O uso de novas tecnologias em conflitos armados tem levantado sérias preocupações entre especialistas em Direito Internacional Humanitário (DIH). Armas autônomas e ataques cibernéticos representam uma nova fronteira para o DIH, desafiando os princípios de proteção a civis e a responsabilização em tempos de guerra.
Nesta semana (nos dias 17 e 18 de setembro), em cidades do Líbano, foram registradas explosões de pagers e também de walkies talkies pertencentes a integrantes do grupo terrorista Hezbollah, resultando em mortes e milhares de feridos. Até então, não se sabe a autoria do ataque.
Segundo Tarciso Dal Maso, professor e advogado especialista em Direito Internacional, o uso dessas tecnologias cria um cenário de incertezas que coloca em risco os valores éticos e morais que guiam as leis da guerra.
“As armas autônomas, por exemplo, selecionam os alvos e fazem uso da força sem intervenção humana. O grande problema é que, ao ativar a arma, o usuário não sabe exatamente quem será atingido ou onde o ataque ocorrerá”, afirma Dal Maso.
Ataque cibernético
Luanna Lima, coordenadora de cibersegurança, explica que um ataque cibernético é qualquer esforço intencional para roubar, expor, alterar, desabilitar ou destruir dados, aplicativos ou outros ativos por meio de acesso não autorizado a uma rede, sistema de computador ou dispositivo digital.

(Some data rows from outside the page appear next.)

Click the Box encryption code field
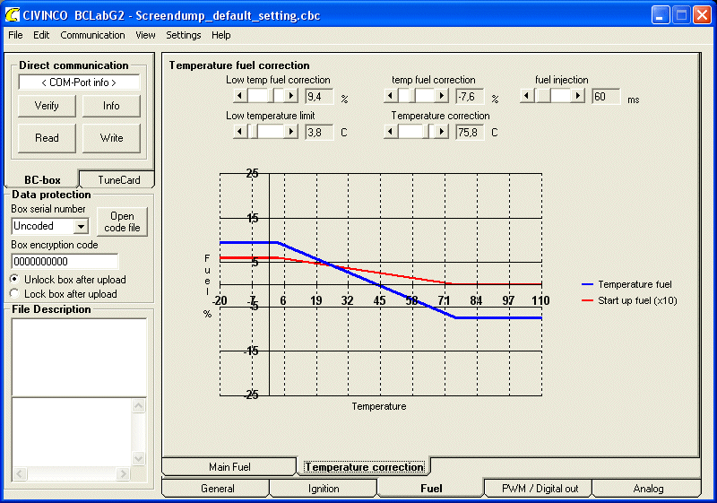Viewport: 717px width, 503px height. point(65,262)
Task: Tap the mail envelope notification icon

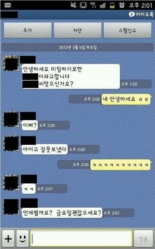Action: 8,5

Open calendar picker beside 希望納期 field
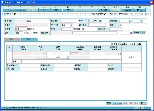[x=131, y=21]
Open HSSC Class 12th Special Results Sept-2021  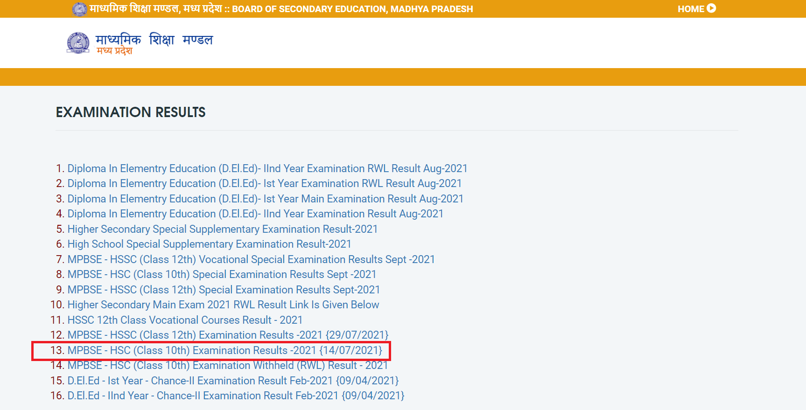pos(224,290)
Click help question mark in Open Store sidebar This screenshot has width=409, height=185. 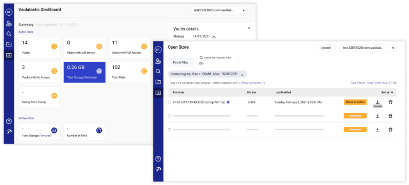(158, 159)
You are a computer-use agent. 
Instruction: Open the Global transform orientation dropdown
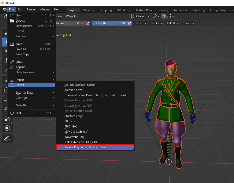[140, 16]

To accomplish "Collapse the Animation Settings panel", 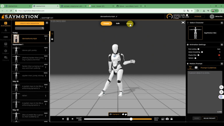I will (222, 45).
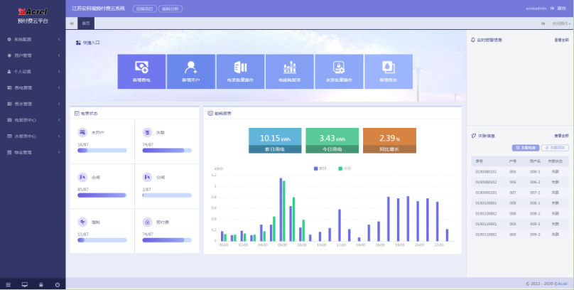Click the 未开户 progress bar

[102, 151]
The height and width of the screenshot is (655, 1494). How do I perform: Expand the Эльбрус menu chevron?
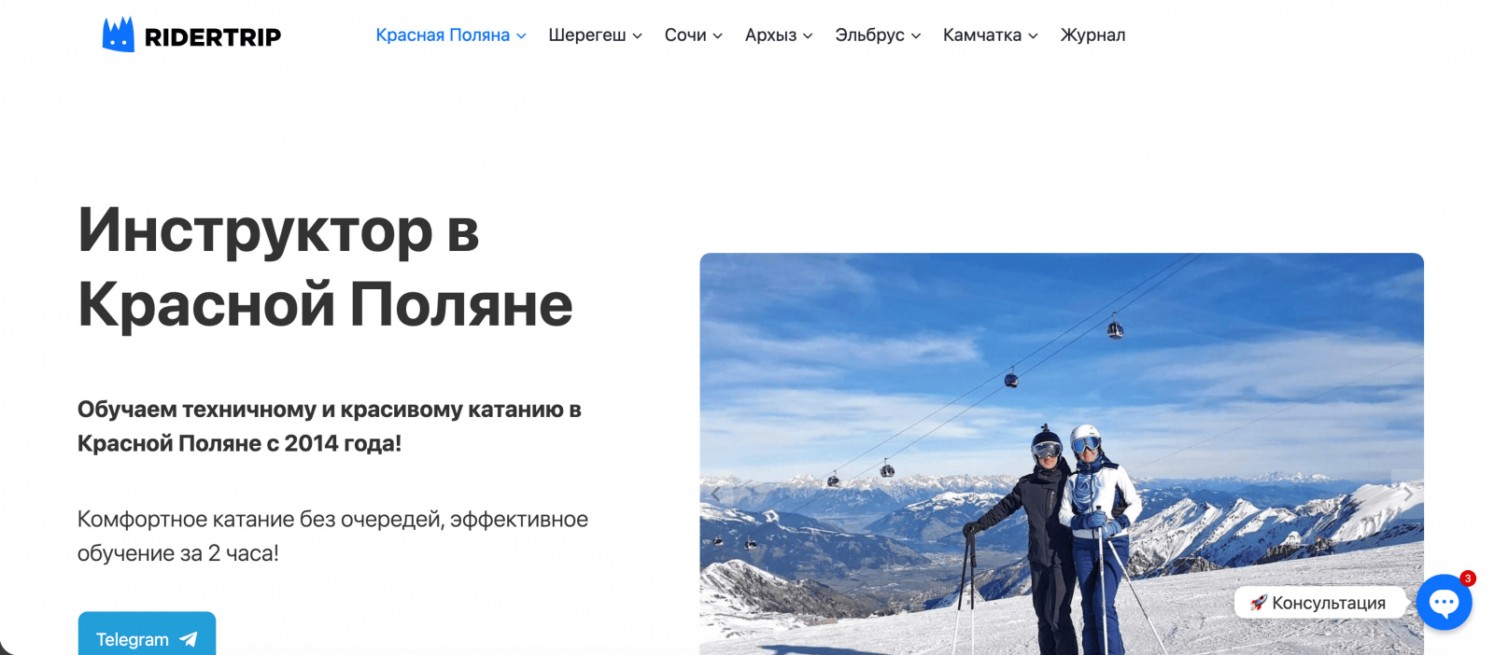916,36

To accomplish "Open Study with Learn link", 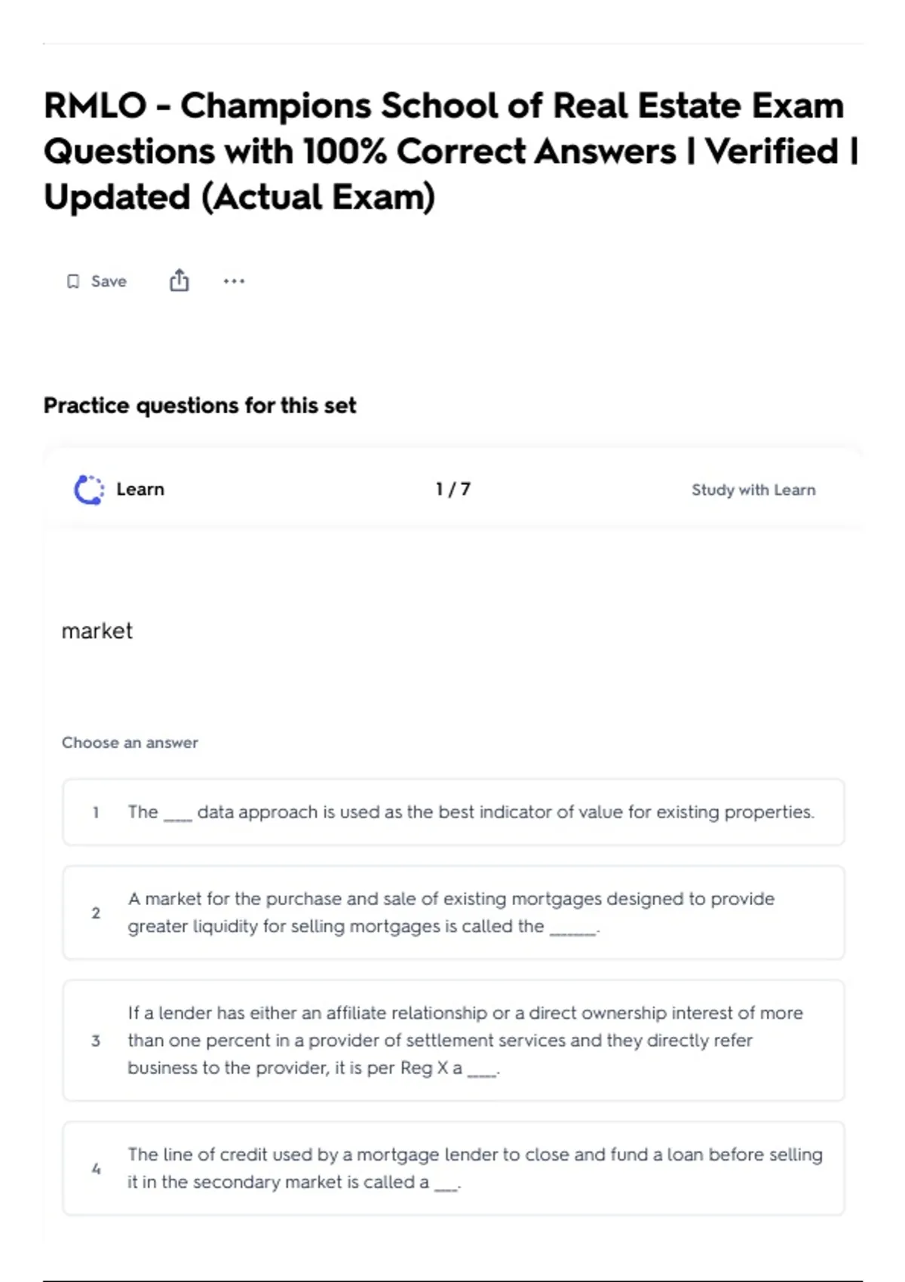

“Nos cenários de conflitos armados, geralmente os ataques são utilizados para atacar serviços essenciais como redes de energia, sistemas de transporte ou redes de comunicação para prejudicar seriamente a capacidade de funcionamento de um inimigo”.
Lima acrescenta que, em outros casos, os cibercriminosos podem inclusive ter acesso a sites oficiais de governos para compartilhar informações falsas com a população e com os próprios grupos militares.
Direito Internacional
O Direito Internacional Humanitário é um conjunto de normas que regula o uso da força em conflitos armados.
As primeiras convenções, estabelecidas em meados do século 19, visavam limitar os danos da guerra, protegendo pessoas fora dos combates ou que não estejam mais participando diretamente, como civis, prisioneiros de guerra e combatentes feridos, e restringindo o uso de alguns tipos de armamentos, como as armas químicas, biológicas e minas terrestres.
“O DIH surgiu em uma época em que a guerra era admitida e até louvada; hoje não é mais assim. Depois das duas Guerras Mundiais, houve uma reeducação que culminou na proibição da guerra (salvo exceções) em 1945 com a Carta da ONU“, explica Dal Maso.
Apesar dessa evolução, essas normas estão sendo pressionadas pelos avanços tecnológicos. “A evolução tecnológica impacta profundamente o DIH. Hoje, quando se comete crimes de guerra por meios cibernéticos, a dificuldade está em identificar e responsabilizar quem cometeu esses crimes”, afirma o professor.
Normas
O avanço da inteligência artificial está criando uma lacuna regulatória no DIH. Atualmente, não há diretrizes claras que controlem o uso da IA em conflitos armados, o que coloca em risco o cumprimento das normas estabelecidas para proteger civis e evitar o uso excessivo da força.
“A inteligência artificial não é regulada pelo Direito Internacional Humanitário; sabemos que ela está em todos os meios, inclusive nos armamentos, mas ainda falta algo concreto sobre isso”, afirma Dal Maso.
Dal Maso ainda ressalta que os princípios gerais do DIH, como a distinção entre combatentes e civis e o princípio da proporcionalidade são desafiados quando não se é possível identificar um culpado: “Em um caso onde há um membro de uma organização terrorista escondido em um hospital, atacar esse local não se justifica pela necessidade militar. Seria desproporcional destruir o prédio inteiro apenas por conta de um indivíduo”.
Segundo Luanna Lima, a inteligência artificial é, sem dúvida, uma das tecnologias mais disruptivas que estão moldando o futuro dos conflitos armados. Portanto, a especialista chama a atenção na demora da elaboração de uma futura regulação.
“O DIH foi concebido em uma época anterior à era digital e precisa ser adaptado para lidar com estes novos ataques. Iniciativas para desenvolver normas e diretrizes para o uso responsável da IA em armas autônomas ainda estão evoluindo lentamente, se comparado com a utilização da Inteligência Artificial por civis e criminosos do mundo inteiro”.